Resolving deltas: 100% (1098/1098), done.
ubuntu@ip-172-31-94-52:~$ ls
reiz.io
ubuntu@ip-172-31-94-52:~$ cd reiz.io/
ubuntu@ip-172-31-94-52:~/reiz.io$ docker-compose up --build --remove-orphans
ERROR: Version in "./docker-compose.yml" is unsupported. You might be seeing this error because you're using the wrong Compose file version. Either specify a supported version (e.g "2.2" or "3.3") and place your service definitions under the `services` key, or omit the `version` key and place your service definitions at the root of the file to use version 1.
For more on the Compose file format versions, see https://docs.docker.com/compose/compose-file/
ubuntu@ip-172-31-94-52:~/reiz.io$ 
isidentical commented 3 years ago

What docker version are you using @lutzhamel? Please ensure you are using a newer one, something like 19.03.13.

lutzhamel commented 3 years ago

@isidentical, here is what I am using:

ubuntu@ip-172-31-94-52:~/reiz.io$ docker --version
Docker version 20.10.6, build 370c289
ubuntu@ip-172-31-94-52:~/reiz.io$ docker-compose --version
docker-compose version 1.25.0, build unknown
ubuntu@ip-172-31-94-52:~/reiz.io$ 
yuhc commented 3 years ago

Hi @isidentical , I just uploaded a screenshot of the 8000 page to https://github.com/reizio/reiz.io/issues/52, and hope it would be helpful for your debugging. While I don't think the review is going in the right direction and I think I should state it clearly in case you may not know:

  1. The repo, website or article proof should contain the running environment of your software. You should either support the code for multiple environments, or state the supported environments clearly.
    1. I'm using AWS c4.4xlarge instance, Ubuntu 20.04 and the latest packages you can get on 20.04 by default to run the code. IDK what settings @lutzhamel is using, but the expected testing environment should be provided by you.
    2. Otherwise, you should get a c4 instance and fix your code to work there. You can rent a c4.xlarge for a few hours and it will just cost you a buck.
  2. The reviewers aren't responsible for helping with the debug.
    1. This is a basic criterion for any peer-review journal or conference, and I believe it also applies to JOSS.
    2. From now on I'll wait for the setup results from @lutzhamel and updated setting instructions from you, otherwise the process will be a Pandora's box for the reviewers.
isidentical commented 3 years ago

Thanks for your comment @yuhc! It is a bit of a block box situation for myself too, since everything is simply reproducible on my environment. I'll try to get everything setup on an AWS machine this weekend and let you both know about the exact environment. Thanks for your patience.

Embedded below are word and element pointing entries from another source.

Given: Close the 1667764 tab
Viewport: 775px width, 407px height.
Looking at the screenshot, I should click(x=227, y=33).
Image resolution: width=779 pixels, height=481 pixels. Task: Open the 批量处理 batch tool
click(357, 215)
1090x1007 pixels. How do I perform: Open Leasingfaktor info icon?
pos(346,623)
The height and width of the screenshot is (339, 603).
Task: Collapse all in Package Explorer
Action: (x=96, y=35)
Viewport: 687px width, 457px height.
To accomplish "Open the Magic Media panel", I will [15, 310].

lutzhamel commented 3 years ago

@isidentical, have you considered setting up a working instance on a web based virtual machine like https://replit.com/ eliminating set up issues all together?

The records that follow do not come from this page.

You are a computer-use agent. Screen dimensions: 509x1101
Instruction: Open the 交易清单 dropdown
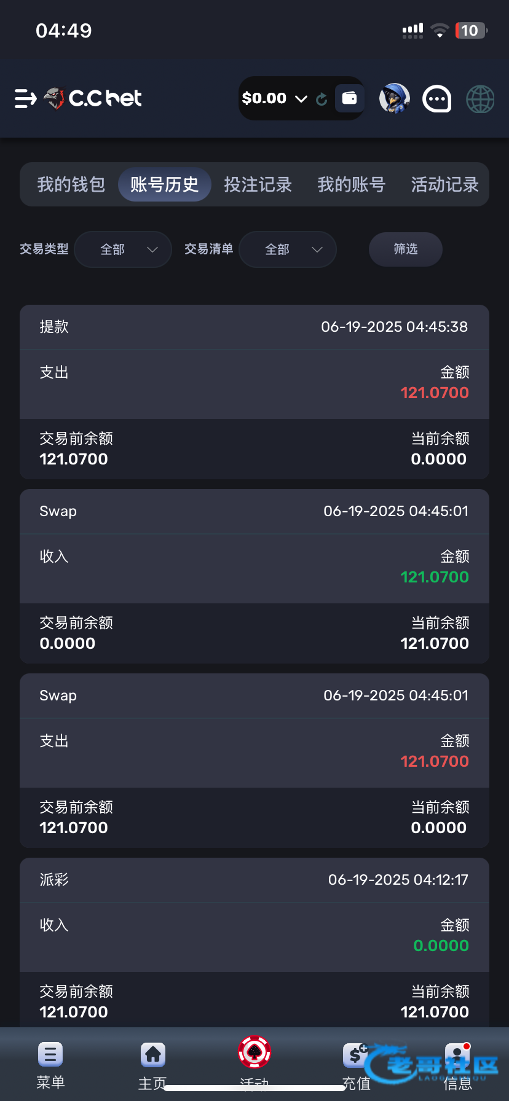pyautogui.click(x=288, y=249)
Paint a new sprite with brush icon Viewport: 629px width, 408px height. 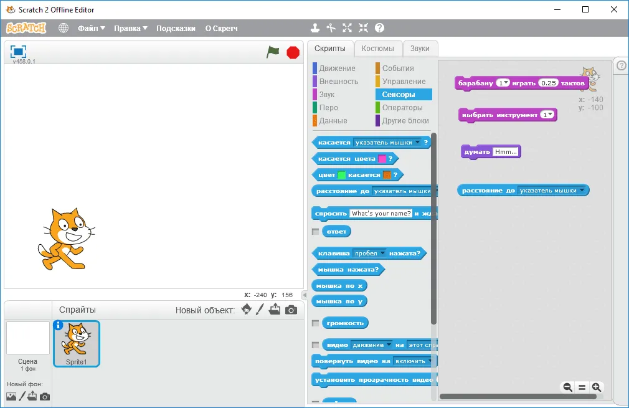click(x=260, y=310)
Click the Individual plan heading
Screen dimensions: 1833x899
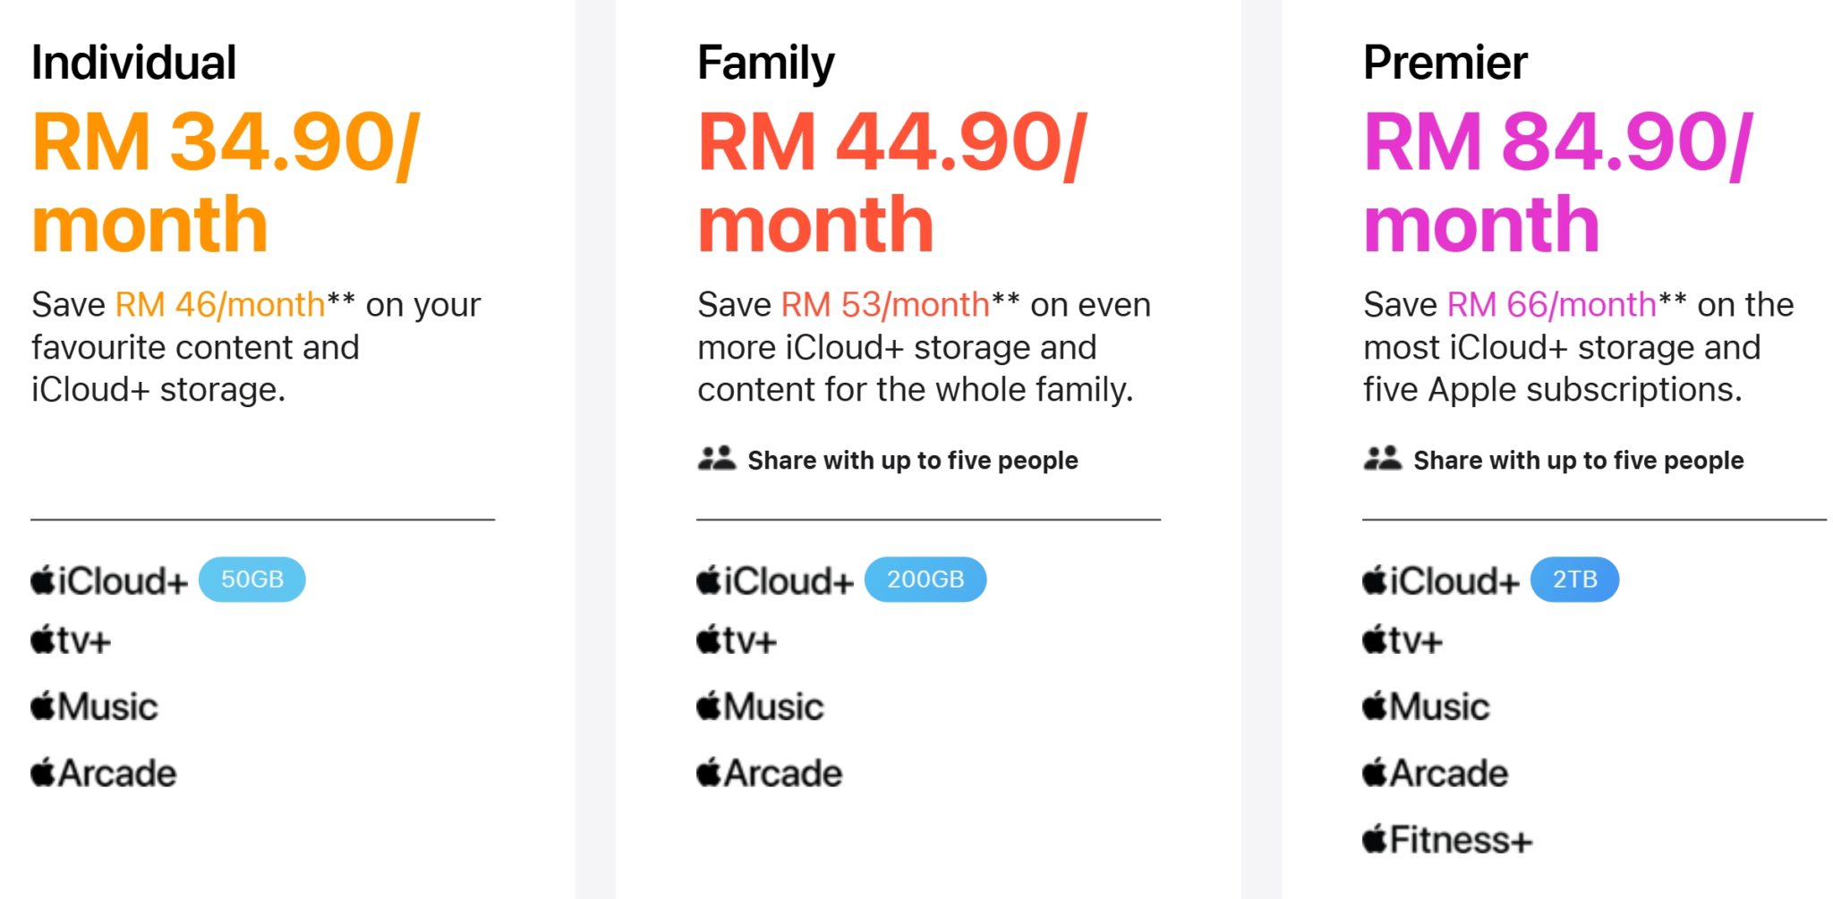tap(134, 63)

@yuhc, thanks for your comments. I agree, as reviewers we should not be wrangling software, we should be just verifying that it works as advertised. I too will be waiting for a working instance before continuing the review.

isidentical commented 3 years ago

@isidentical, have you considered setting up a working instance on a web based virtual machine like https://replit.com/ eliminating set up issues all together?

That is a great idea! i'll create an open instance as well as the instructions on a clear aws machine. Sorry for all the inconvenience i caused!

isidentical commented 3 years ago

@yuhc @lutzhamel I've deployed a public instance on the web address: https://reiz.io. Unfortunately, I wasn't able to give exact instructions for an AWS instance since they still haven't approved my personal account though as you stated, if any of you want to have access to the environment the server is running I can give access (it is running on a digital ocean VPS right now). Please let me know if this method works for you or not, thanks!

whedon commented 3 years ago

:wave: @yuhc, please update us on how your review is going (this is an automated reminder).

whedon commented 3 years ago

:wave: @lutzhamel, please update us on how your review is going (this is an automated reminder).

yuhc commented 3 years ago

Thanks for setting up reiz.io. It works for me. Could you update the docs to include your exact setup steps on DigitalOcean? I don't think it really matters which cloud service you choose. The main reason why we asked you to install reiz.io on a clean VM is that we want a reproducible instruction.

BTW, registering an AWS account should just take a few minutes. I guess something went wrong, and you may need to contact the support.

isidentical commented 3 years ago

Could you update the docs to include your exact setup steps on DigitalOcean? I don't think it really matters which cloud service you choose. The main reason why we asked you to install reiz.io on a clean VM is that we want a reproducible instruction.

Sure! I think the docker-compose should just work in any case (the errors should have gone by now (it was a browser thing as far as I can locate with the confusion that the API is served on another port and the website is another port), since I've also made a couple changes for supporting port forwarding over ssh) but I'll double check it. As far as the reproducibility goes, I'll also include a document to install it in the deploy mode (docker is for creating a toy environment with limited data, but this installation method installs ~500 projects unlike 10 on docker).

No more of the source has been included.